他以为梁执生闻言一定会露出牙酸的表情,可惊奇的是,他只是略微蹙了蹙眉,眼睛里流露出很悲伤的一种情绪。
“定北王他……他是个好人。”他自己说完都笑了下,“我从来没遇见过顾淮这样的人,漂亮又冷漠,善良又残忍,世界上怎么会有这种人呢。后来听你说他的身世,我知道了缘由,又觉得心疼。”
霍尘深深吸了一口气:“我靠近他,从我决定进入定北王府开始,是十分的真心。”
梁执生沉默下来。
正巧小二来上菜上酒,雅间里气氛沉闷,他不敢多留,匆匆忙忙上完了就一溜烟跑没影了。
梁执生才开口道:“那岳玄林怎么办?”
像是碰到了什么伤疤,霍尘的表情立刻变得狰狞又狠厉,他死死咬着牙关,用力到脸侧的肌肉都在颤抖,梁执生眼瞧着他硬生生捏断了手中酒杯,碎片割进肉里,刹那就见了红。
“杀父弑母之仇,此生不共戴天。”霍尘松开手指,揪起一旁的帕子按住伤口,“师父之前跟我说,让我将岳玄林和顾长思分得开一些,别为了岳玄林去接近顾长思,如今我做到了,怎么现在反倒往一块牵扯了呢?”
“因为我总得知道你的打算,才能帮你。”梁执生沉痛地看着他,“阿尘,我既然救了你回来,就不想再看你为了岳玄林丢了性命。岳玄林那是什么地位的人,你想动他,难于登天。”
所以他怎么能不揣测,揣测他接近顾长思是别有用心。
霍尘闷闷道:“我暂且还没想好如何做,走一步看一步吧,不过终有一日,我相信我一定会见到岳玄林。”
“阿尘。”梁执生给他倒了一杯酒,“可岳玄林对于顾长思而言,很重要。”
“我之前就同你说过,你要走的是与顾长思完全相悖的路,因为你的仇人,是他的恩人。你若是杀了岳玄林,顾长思不会放过你。”

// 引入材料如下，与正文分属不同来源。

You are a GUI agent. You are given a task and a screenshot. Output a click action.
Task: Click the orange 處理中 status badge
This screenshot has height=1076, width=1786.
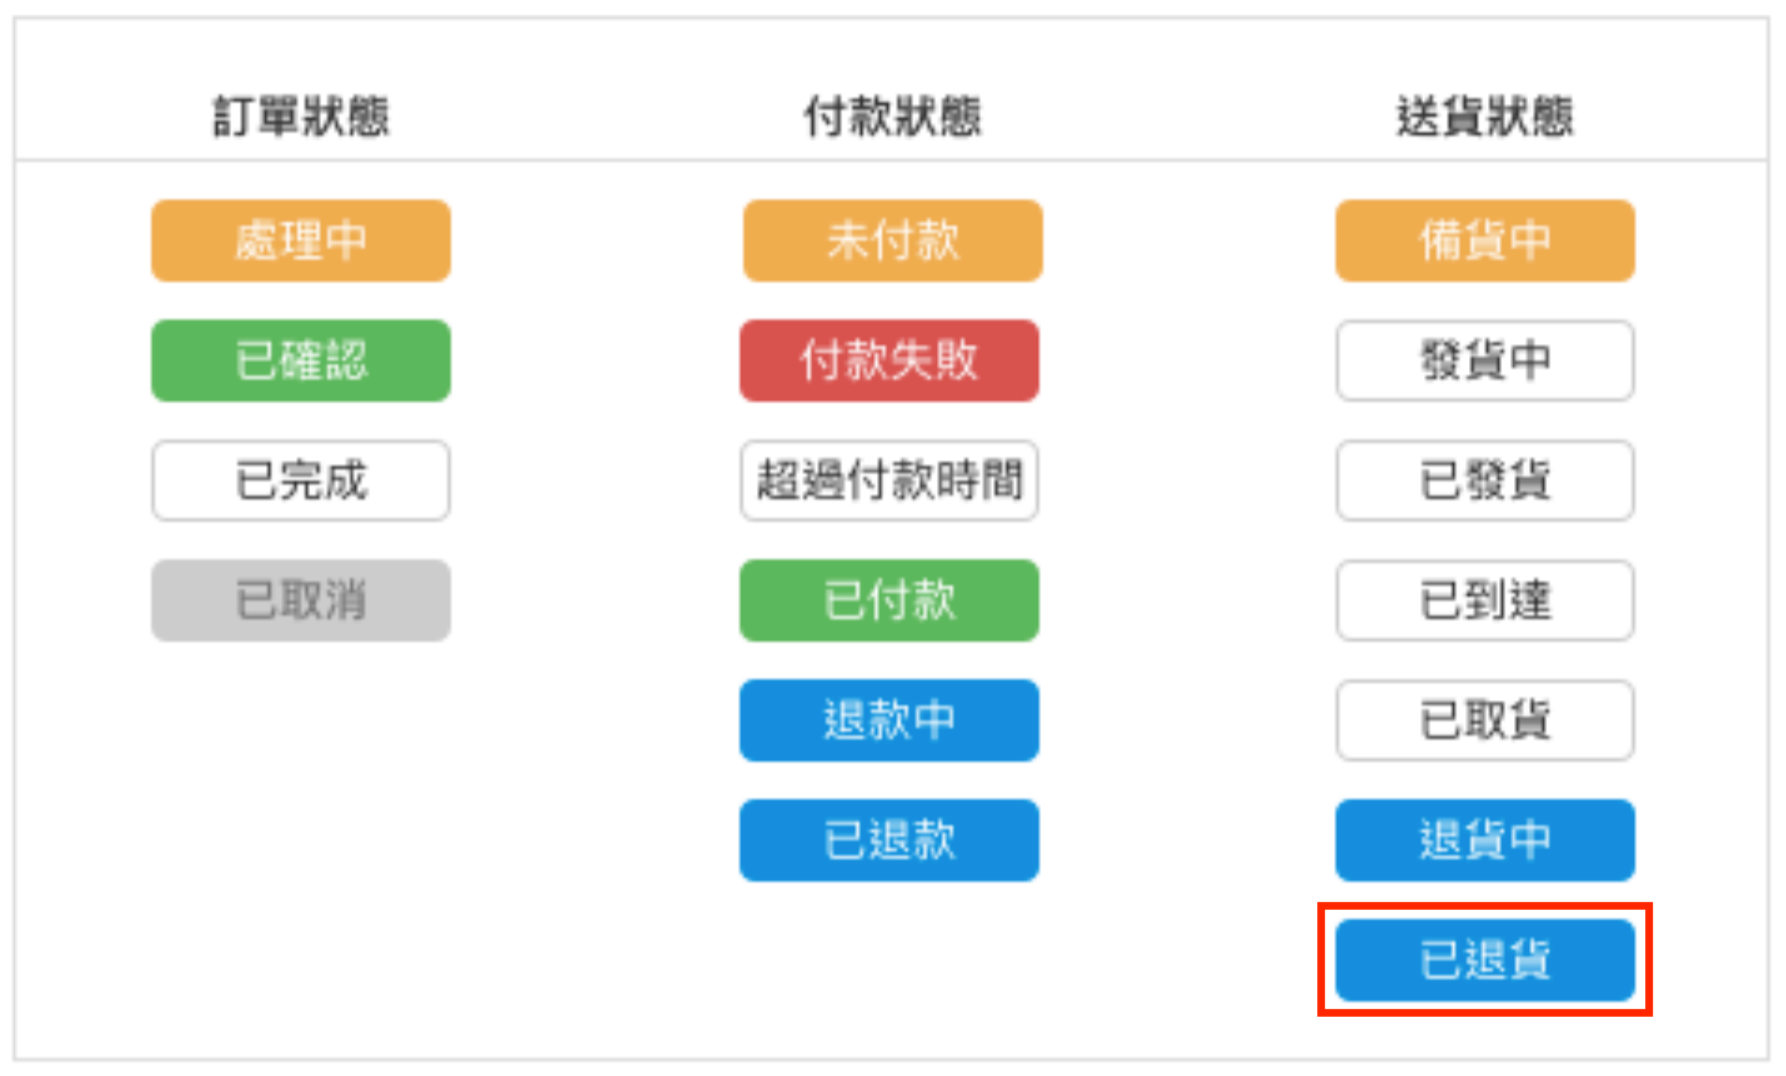pos(301,240)
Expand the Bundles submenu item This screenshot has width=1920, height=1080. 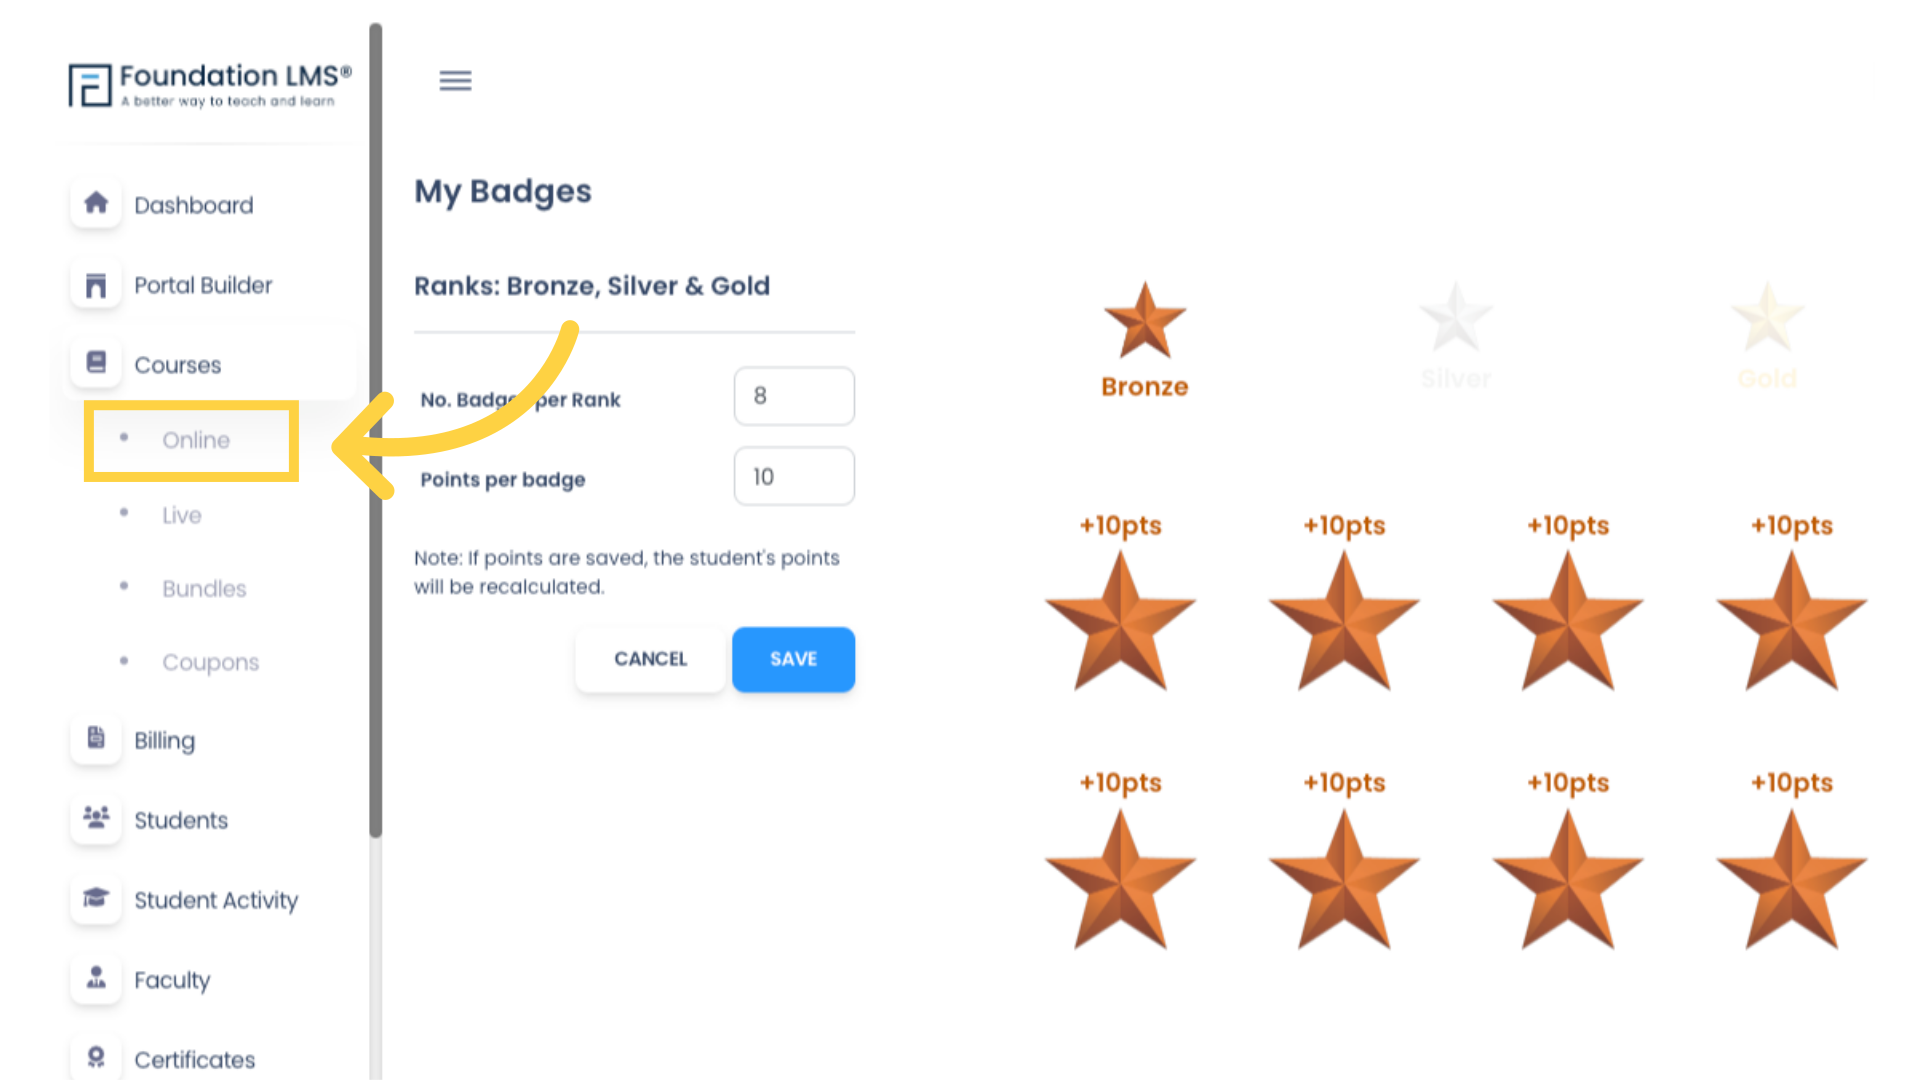(x=203, y=588)
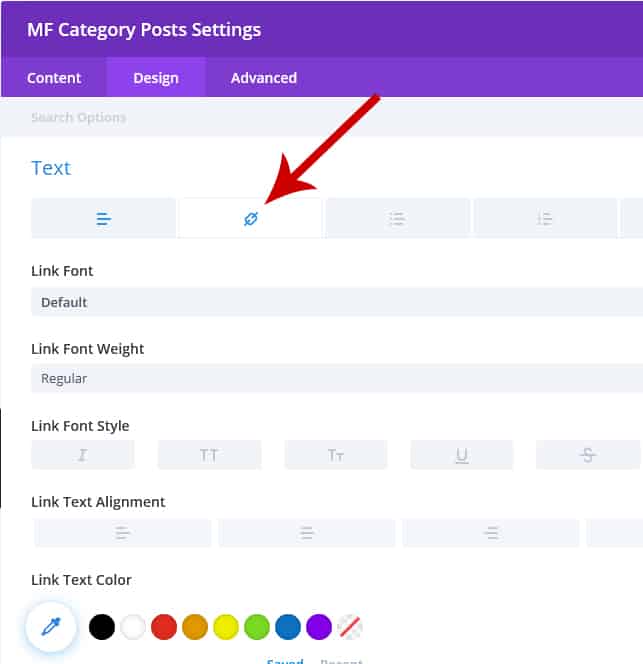
Task: Select the paragraph text settings tab icon
Action: 104,219
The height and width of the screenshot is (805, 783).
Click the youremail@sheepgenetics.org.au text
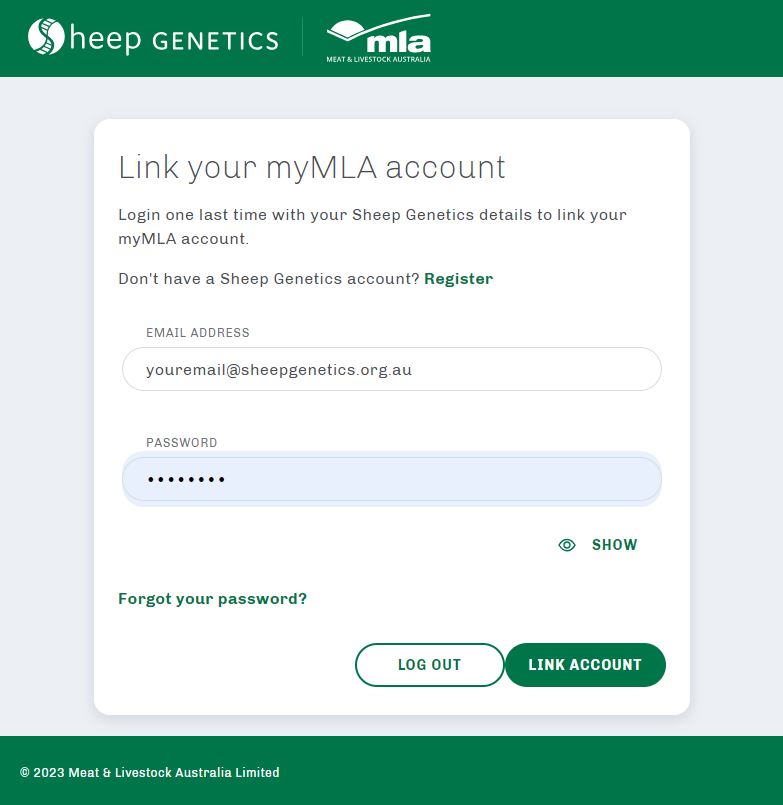(x=279, y=370)
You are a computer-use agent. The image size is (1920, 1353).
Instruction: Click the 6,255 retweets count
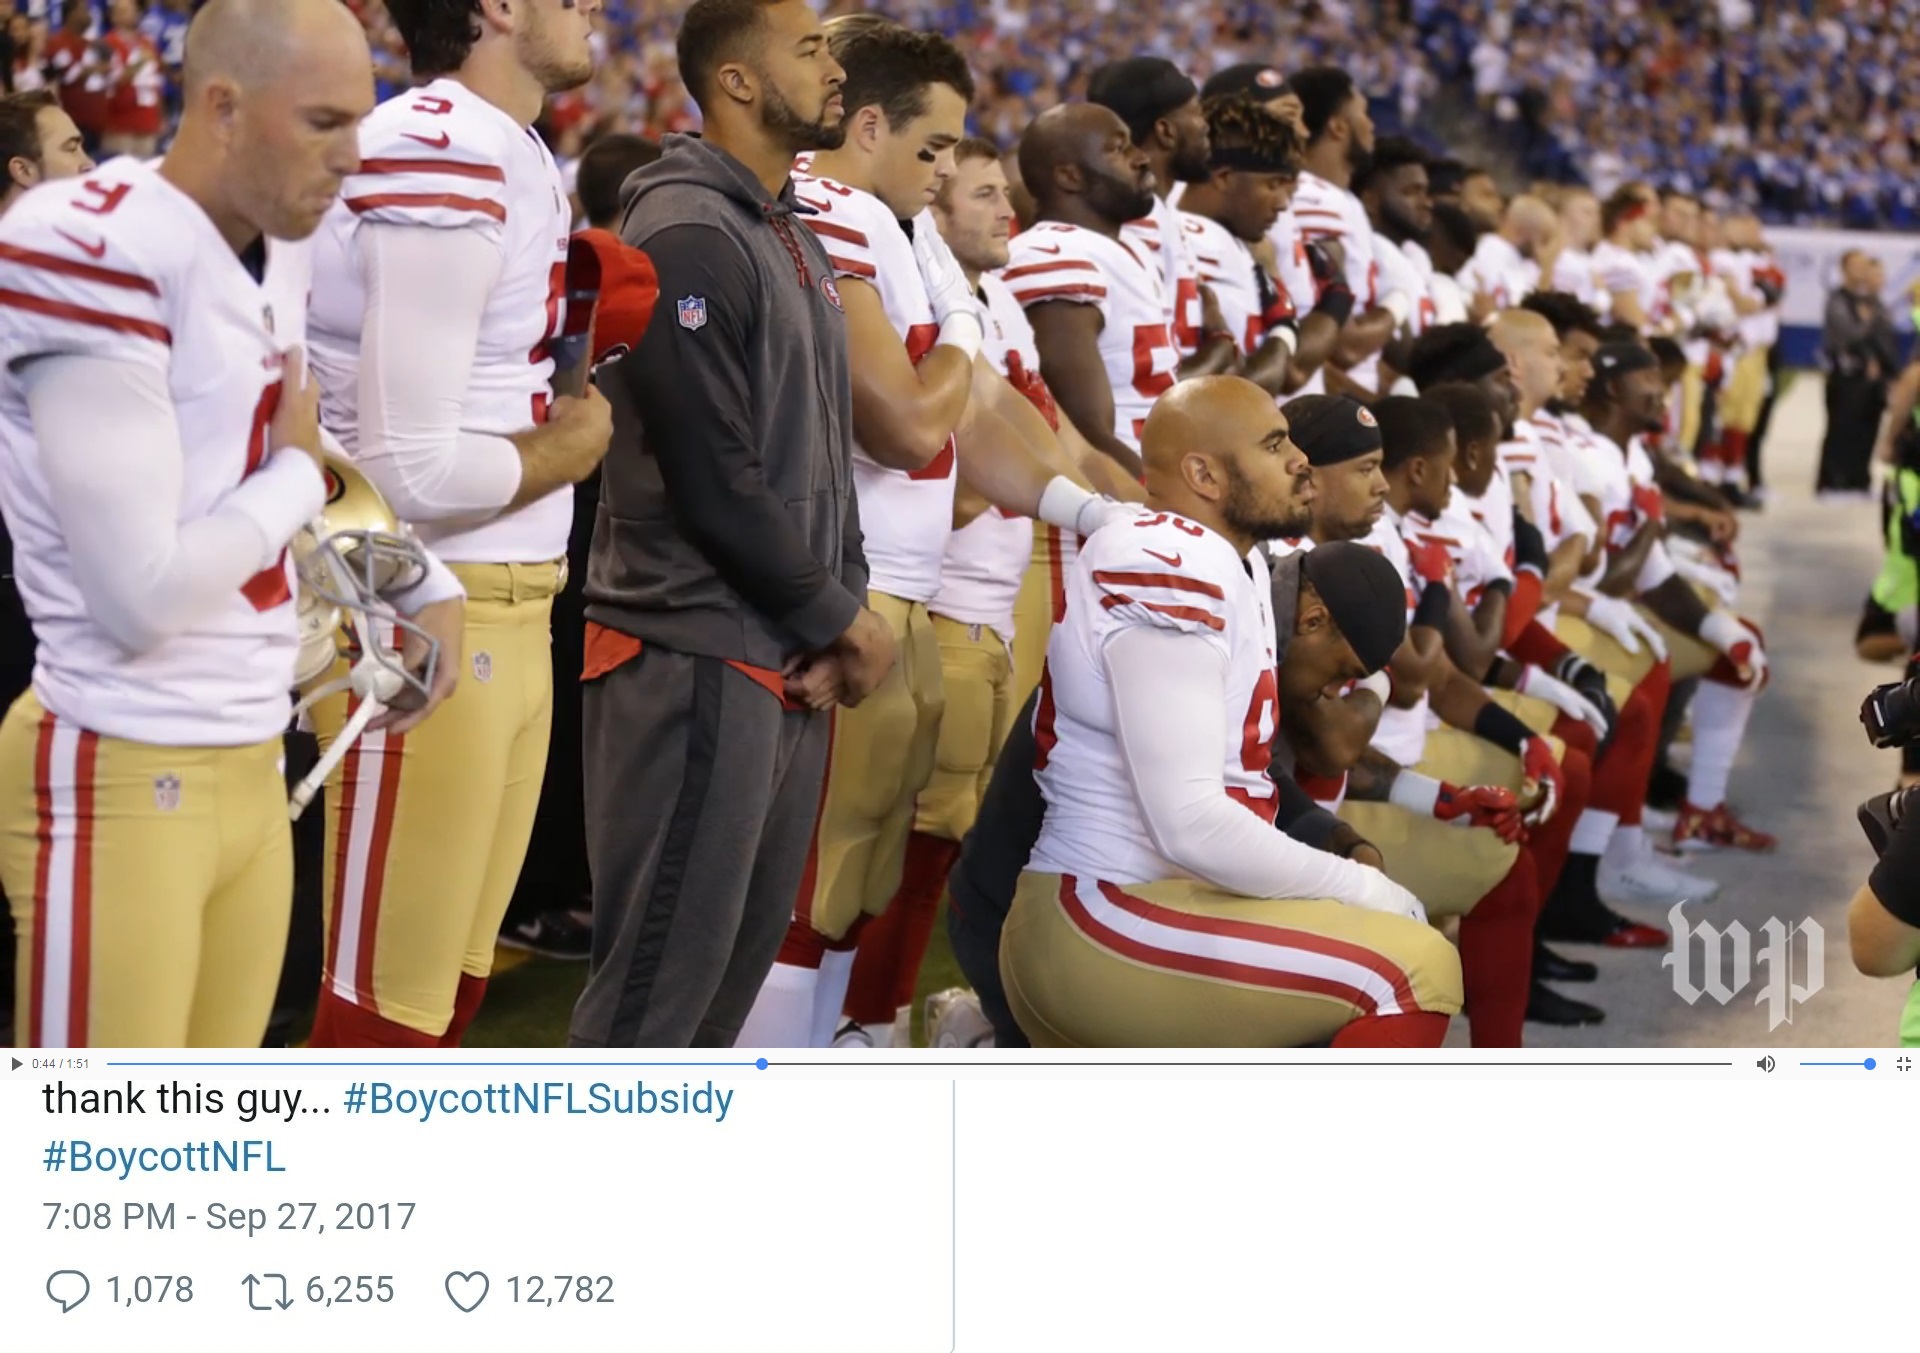tap(350, 1290)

醇香的酒液倒映出霍尘不解的眼神:“岳玄林是皇帝的心腹,而顾长思又是皇帝的眼中钉,怎么会——”
蓦地,他想起定北王府那一桌京城口味的饭菜,还有九岁离开淮安后、二十岁来北境之前,顾长思孤身一人在长安的那段岁月。
他迟疑着问:“当年淮安王与王妃双双过世,带他回京城的人……是岳玄林?”
梁执生点点头:“是。他收了顾长思为玄门二弟子。”
昭兴三年,也是先帝驾崩的第三年,淮安王宋启连在皇帝的猜忌和那封真假难辨的遗诏双重压力下心力交瘁,久病不愈,与世长辞。屋漏偏逢连夜雨,淮安王的棺椁尚未下葬,淮安王府就遭遇了一场熊熊烈火。